Material provided:

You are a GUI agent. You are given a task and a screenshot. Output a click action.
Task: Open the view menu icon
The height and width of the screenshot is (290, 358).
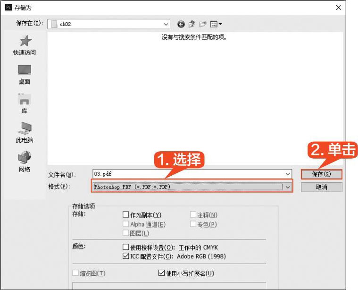(x=216, y=24)
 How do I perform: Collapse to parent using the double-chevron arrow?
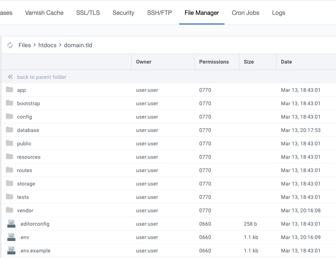click(x=10, y=77)
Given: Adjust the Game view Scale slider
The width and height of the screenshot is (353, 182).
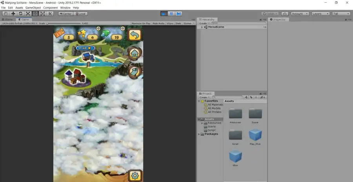Looking at the screenshot, I should pos(47,23).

How to complete this task:
Read the lines above. Gather those in which the string "view" is found.

Expected answer:
Task: Open the view menu icon
Given: Adjust the Game view Scale slider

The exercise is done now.